Oggi Volodymyr Zelensky sarà al G7 di Evian per una «riunione di lavoro» alla quale parteciperà anche Donald Trump. Forte dell’ondata di indignazione suscitata dal bombardamento della scorsa notte al Monastero delle Grotte di Kiev, che al momento non ha una dinamica chiara, il presidente Ucraino proverà a sfruttare questa giornata per convincere gli alleati a lanciare un nuovo assalto diplomatico unitario contro Mosca.
Zelensky ha anche annunciato che aveva provato a invitare Vladimir Putin per negoziare la pace. «Sarebbe stata l’occasione perfetta, con gli Usa e l’Ue allo stesso tavolo, ma Mosca si è rifiutata». In serata Zelensky rilancia: «L’incontro si potrebbe fare negli Usa». Sebbene il bilaterale con Trump non sia confermato dalla parte Usa, il leader ucraino ne ha parlato ai giornalisti quasi come se fosse scontato. Il diretto interessato si è espresso sulla questione ucraina all’inizio del bilaterale con il padrone di casa, Emmanuel Macron: «Ieri (domenica, ndr) abbiamo avuto un’ottima conversazione con il presidente Zelensky e il presidente Putin e credo che forse possiamo fare qualcosa».

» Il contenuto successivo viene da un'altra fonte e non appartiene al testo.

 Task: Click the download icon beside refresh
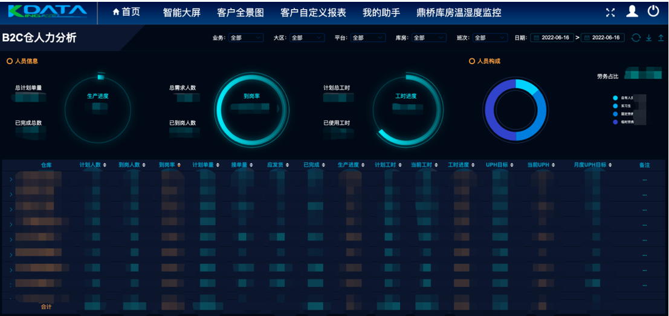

Dal canto loro i rappresentanti dell’Ue e dei singoli Paesi europei hanno già dichiarato che destineranno una parte prioritaria degli incontri di Evian alle discussioni sull’Ucraina. In apertura del G7 il presidente del Consiglio Europeo, Antonio Costa, e la presidente della Commissione, Ursula von der Leyen, hanno lanciato un messaggio congiunto per annunciare «l’apertura formale dei negoziati di adesione». La posizione europea, riassumibile nella frase «l’Ucraina ha mantenuto la linea del fronte e la Russia deve capire che il tempo non gioca a suo favore» ormai parte dal presupposto che gli attacchi a lungo raggio di Kiev alla lunga diverranno insostenibili per il Cremlino e che è necessario riaprire e velocizzare le trattative.